### Task to carry out
Render the records below as a numbered list, one line per item, with blank lines left out.

### Exercise data

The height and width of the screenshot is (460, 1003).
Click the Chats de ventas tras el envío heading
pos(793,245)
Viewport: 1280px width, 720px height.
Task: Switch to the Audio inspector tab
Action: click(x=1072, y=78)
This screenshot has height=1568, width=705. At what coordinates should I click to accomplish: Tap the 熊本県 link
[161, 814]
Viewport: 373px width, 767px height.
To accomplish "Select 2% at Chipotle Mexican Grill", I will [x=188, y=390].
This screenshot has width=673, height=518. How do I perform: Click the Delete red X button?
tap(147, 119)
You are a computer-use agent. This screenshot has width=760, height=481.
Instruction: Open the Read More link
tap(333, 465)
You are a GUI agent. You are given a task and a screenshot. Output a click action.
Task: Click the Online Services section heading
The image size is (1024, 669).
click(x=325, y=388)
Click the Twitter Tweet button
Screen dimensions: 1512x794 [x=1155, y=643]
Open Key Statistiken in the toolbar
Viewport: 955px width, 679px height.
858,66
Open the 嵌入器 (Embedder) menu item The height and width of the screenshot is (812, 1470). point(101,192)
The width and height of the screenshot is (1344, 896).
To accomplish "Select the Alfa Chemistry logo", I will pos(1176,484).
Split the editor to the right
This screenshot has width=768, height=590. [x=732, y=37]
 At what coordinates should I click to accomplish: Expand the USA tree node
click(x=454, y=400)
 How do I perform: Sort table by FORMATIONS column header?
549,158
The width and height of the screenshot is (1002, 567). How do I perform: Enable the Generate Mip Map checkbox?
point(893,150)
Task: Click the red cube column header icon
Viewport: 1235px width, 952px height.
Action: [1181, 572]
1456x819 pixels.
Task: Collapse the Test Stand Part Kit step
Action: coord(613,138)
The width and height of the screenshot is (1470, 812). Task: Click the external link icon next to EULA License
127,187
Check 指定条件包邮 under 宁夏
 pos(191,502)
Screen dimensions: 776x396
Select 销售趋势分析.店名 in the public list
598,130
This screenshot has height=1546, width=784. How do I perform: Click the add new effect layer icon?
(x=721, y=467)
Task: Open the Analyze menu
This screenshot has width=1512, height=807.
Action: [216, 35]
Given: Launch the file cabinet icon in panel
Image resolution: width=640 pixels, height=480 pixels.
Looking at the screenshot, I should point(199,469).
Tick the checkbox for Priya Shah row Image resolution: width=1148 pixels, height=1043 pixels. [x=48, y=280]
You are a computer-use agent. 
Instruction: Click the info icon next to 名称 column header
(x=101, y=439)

### Answer to the problem
1. The height and width of the screenshot is (460, 1003).
2. Click the Chats de ventas tras el envío heading
3. pos(793,245)
4. Viewport: 1280px width, 720px height.
5. Task: Switch to the Audio inspector tab
6. Action: click(x=1072, y=78)
7. This screenshot has height=1568, width=705. At what coordinates should I click to accomplish: Tap the 熊本県 link
8. [161, 814]
9. Viewport: 373px width, 767px height.
10. To accomplish "Select 2% at Chipotle Mexican Grill", I will [x=188, y=390].
11. This screenshot has width=673, height=518. How do I perform: Click the Delete red X button?
12. tap(147, 119)
13. You are a computer-use agent. This screenshot has width=760, height=481.
14. Instruction: Open the Read More link
15. tap(333, 465)
16. You are a GUI agent. You are given a task and a screenshot. Output a click action.
17. Task: Click the Online Services section heading
18. The image size is (1024, 669).
19. click(x=325, y=388)
20. Click the Twitter Tweet button
21. Screen dimensions: 1512x794 [x=1155, y=643]
22. Open Key Statistiken in the toolbar
23. Viewport: 955px width, 679px height.
24. 858,66
25. Open the 嵌入器 (Embedder) menu item The height and width of the screenshot is (812, 1470). point(101,192)
26. The width and height of the screenshot is (1344, 896).
27. To accomplish "Select the Alfa Chemistry logo", I will pos(1176,484).
28. Split the editor to the right
29. This screenshot has width=768, height=590. [x=732, y=37]
30.  At what coordinates should I click to accomplish: Expand the USA tree node
31. click(x=454, y=400)
32.  How do I perform: Sort table by FORMATIONS column header?
33. 549,158
34. The width and height of the screenshot is (1002, 567). How do I perform: Enable the Generate Mip Map checkbox?
35. point(893,150)
36. Task: Click the red cube column header icon
37. Viewport: 1235px width, 952px height.
38. Action: [1181, 572]
39. 1456x819 pixels.
40. Task: Collapse the Test Stand Part Kit step
41. Action: coord(613,138)
42. The width and height of the screenshot is (1470, 812). Task: Click the external link icon next to EULA License
43. 127,187
44. Check 指定条件包邮 under 宁夏
45.  pos(191,502)
46. Screen dimensions: 776x396
47. Select 销售趋势分析.店名 in the public list
48. 598,130
49. This screenshot has height=1546, width=784. How do I perform: Click the add new effect layer icon?
50. (x=721, y=467)
51. Task: Open the Analyze menu
52. This screenshot has width=1512, height=807.
53. Action: [216, 35]
54. Given: Launch the file cabinet icon in panel
55. Image resolution: width=640 pixels, height=480 pixels.
56. Looking at the screenshot, I should point(199,469).
57. Tick the checkbox for Priya Shah row Image resolution: width=1148 pixels, height=1043 pixels. [x=48, y=280]
58. You are a computer-use agent. 
59. Instruction: Click the info icon next to 名称 column header
60. (x=101, y=439)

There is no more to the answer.